- [TASK OBJECTIVE]:
Locate the lines of the listing below that hold "product", then copy each of them.

- [RECORD EXTRACTS]:
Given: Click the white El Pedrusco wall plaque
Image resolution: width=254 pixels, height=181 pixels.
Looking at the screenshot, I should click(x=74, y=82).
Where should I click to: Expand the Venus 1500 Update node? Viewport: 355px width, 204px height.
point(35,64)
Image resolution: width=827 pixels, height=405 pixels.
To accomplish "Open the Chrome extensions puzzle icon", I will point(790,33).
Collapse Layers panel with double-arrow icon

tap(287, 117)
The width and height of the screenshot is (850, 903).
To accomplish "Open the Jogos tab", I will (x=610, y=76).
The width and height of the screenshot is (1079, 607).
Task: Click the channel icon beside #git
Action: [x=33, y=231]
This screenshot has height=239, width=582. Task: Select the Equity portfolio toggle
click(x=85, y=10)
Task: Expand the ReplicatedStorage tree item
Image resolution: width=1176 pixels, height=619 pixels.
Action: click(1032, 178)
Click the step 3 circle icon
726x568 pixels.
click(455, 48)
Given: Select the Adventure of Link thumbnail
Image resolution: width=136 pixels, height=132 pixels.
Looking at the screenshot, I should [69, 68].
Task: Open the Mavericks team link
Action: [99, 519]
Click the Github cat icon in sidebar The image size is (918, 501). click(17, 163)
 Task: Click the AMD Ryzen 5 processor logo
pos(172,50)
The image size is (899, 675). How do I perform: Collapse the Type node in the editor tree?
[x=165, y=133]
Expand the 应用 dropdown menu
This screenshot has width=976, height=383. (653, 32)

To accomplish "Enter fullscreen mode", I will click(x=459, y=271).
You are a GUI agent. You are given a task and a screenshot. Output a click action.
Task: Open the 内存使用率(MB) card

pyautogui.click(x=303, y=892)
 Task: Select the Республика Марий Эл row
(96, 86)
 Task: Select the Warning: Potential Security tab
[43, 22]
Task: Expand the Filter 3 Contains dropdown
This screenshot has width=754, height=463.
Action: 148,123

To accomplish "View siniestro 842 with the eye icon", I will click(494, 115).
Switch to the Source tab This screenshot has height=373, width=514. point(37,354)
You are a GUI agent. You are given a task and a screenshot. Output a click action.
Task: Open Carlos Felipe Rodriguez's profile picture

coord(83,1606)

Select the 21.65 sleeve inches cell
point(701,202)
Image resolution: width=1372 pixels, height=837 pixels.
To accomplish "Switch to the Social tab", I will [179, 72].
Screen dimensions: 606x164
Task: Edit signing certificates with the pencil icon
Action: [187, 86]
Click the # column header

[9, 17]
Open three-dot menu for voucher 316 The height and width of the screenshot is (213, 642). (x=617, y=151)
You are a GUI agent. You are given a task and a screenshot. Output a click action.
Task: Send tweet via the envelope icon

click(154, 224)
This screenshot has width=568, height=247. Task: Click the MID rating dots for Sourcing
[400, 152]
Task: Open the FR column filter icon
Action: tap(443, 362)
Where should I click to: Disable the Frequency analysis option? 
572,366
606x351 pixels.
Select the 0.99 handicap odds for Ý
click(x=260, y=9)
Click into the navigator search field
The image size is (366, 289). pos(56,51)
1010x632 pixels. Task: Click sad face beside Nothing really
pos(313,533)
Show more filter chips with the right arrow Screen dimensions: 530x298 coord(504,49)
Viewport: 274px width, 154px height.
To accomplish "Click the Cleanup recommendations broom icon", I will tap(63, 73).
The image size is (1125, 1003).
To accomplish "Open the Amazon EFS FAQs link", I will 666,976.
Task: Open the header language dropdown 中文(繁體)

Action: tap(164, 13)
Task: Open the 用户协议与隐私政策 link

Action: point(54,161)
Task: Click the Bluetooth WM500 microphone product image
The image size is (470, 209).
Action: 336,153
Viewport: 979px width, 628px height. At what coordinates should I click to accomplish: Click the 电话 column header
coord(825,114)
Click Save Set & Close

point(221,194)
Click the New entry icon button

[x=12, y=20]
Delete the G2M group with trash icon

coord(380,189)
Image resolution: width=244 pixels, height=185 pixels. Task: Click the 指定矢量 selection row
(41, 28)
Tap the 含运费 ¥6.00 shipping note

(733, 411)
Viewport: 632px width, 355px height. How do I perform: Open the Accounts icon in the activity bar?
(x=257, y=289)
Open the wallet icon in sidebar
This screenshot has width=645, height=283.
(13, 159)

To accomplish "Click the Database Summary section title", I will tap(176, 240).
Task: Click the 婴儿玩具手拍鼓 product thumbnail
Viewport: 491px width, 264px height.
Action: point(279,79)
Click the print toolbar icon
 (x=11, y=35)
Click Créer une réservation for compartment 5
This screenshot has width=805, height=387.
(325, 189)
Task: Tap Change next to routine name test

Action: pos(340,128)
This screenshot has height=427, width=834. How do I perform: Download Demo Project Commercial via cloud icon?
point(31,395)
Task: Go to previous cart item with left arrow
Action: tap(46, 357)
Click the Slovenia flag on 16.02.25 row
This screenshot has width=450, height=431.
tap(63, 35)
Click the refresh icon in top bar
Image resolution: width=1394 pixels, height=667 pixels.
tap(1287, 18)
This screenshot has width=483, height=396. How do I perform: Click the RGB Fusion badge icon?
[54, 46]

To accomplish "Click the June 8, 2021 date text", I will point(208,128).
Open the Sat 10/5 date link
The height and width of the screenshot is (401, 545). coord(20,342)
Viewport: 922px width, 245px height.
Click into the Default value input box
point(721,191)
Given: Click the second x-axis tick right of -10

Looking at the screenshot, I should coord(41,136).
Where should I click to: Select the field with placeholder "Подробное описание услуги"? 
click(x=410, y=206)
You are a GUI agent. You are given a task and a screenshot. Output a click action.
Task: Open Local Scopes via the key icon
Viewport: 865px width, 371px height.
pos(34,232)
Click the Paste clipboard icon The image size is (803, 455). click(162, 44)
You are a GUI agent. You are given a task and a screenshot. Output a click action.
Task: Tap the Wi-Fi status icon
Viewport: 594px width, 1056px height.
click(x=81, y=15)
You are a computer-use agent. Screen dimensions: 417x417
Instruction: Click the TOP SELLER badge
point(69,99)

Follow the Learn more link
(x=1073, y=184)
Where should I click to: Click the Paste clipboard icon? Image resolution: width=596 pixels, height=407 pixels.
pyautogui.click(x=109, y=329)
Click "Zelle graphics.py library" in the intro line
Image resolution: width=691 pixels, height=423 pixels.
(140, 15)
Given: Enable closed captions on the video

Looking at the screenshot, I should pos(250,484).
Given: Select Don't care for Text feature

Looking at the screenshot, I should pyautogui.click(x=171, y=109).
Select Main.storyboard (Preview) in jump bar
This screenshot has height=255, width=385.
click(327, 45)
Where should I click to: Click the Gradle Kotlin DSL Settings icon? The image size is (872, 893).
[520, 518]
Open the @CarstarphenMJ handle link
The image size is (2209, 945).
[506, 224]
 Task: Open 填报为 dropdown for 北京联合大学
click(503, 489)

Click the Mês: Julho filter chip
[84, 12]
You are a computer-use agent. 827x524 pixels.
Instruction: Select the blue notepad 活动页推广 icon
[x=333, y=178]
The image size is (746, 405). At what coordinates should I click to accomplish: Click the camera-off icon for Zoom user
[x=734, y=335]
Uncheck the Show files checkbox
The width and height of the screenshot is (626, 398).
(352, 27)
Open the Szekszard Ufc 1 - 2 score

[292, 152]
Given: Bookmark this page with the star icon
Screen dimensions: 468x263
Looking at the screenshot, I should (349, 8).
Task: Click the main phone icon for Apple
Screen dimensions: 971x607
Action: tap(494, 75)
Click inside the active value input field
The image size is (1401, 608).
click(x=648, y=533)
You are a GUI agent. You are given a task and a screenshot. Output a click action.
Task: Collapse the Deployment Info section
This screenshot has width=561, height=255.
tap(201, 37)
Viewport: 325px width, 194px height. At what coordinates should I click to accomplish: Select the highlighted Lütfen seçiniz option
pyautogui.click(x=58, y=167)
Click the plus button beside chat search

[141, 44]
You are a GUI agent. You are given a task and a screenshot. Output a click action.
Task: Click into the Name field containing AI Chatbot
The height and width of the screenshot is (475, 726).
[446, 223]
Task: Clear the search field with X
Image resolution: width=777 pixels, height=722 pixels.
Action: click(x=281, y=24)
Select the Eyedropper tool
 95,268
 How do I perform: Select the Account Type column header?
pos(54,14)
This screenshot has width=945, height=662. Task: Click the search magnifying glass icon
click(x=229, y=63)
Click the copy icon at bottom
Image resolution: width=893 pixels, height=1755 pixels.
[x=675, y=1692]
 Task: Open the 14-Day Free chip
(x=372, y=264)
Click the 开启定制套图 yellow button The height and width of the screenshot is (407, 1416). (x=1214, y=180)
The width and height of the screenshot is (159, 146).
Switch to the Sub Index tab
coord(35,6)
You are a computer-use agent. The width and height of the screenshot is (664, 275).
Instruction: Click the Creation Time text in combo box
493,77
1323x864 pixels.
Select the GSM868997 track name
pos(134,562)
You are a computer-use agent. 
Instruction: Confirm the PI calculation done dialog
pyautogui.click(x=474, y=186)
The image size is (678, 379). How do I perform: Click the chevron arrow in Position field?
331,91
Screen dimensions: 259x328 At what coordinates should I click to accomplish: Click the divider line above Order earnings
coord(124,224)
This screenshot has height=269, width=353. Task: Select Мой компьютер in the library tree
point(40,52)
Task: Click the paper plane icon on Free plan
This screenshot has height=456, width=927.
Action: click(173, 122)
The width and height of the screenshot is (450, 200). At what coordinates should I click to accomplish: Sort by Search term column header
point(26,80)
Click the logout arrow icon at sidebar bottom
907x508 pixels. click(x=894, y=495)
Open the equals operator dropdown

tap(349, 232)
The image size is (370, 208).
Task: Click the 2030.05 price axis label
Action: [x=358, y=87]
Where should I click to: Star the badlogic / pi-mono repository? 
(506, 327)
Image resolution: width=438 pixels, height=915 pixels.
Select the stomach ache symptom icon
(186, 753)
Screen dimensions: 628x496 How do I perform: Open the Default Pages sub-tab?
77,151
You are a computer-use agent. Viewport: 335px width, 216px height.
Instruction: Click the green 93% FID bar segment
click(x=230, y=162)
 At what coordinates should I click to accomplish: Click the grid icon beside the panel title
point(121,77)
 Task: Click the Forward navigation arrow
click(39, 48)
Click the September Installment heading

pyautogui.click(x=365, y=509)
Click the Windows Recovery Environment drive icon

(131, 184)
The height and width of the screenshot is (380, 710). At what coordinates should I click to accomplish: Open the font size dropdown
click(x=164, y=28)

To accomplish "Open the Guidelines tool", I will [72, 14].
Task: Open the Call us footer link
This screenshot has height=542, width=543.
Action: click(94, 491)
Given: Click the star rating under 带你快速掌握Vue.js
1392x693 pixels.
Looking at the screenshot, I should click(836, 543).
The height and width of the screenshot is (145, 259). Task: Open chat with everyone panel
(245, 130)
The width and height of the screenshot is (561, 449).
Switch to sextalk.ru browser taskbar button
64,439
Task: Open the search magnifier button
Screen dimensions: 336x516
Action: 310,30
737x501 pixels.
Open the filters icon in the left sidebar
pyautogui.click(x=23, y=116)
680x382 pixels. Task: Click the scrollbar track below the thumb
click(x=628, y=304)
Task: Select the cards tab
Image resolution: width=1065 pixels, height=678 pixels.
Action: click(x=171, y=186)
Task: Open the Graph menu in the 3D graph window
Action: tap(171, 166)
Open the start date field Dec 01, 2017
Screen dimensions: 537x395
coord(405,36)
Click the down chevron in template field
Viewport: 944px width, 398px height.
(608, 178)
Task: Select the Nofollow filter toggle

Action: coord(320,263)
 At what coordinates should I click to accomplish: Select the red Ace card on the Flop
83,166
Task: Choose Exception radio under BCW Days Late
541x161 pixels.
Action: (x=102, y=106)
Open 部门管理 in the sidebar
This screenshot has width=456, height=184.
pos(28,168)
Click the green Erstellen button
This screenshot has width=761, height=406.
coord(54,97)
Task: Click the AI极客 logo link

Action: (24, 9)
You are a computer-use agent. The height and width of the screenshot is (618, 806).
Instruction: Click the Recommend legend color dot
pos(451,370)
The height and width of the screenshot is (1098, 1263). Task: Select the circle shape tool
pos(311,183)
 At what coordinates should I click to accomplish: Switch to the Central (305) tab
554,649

- [FINISHED EXERCISE]:
Task: Click the Bluetooth WM500 microphone product image
Task: Click the 婴儿玩具手拍鼓 product thumbnail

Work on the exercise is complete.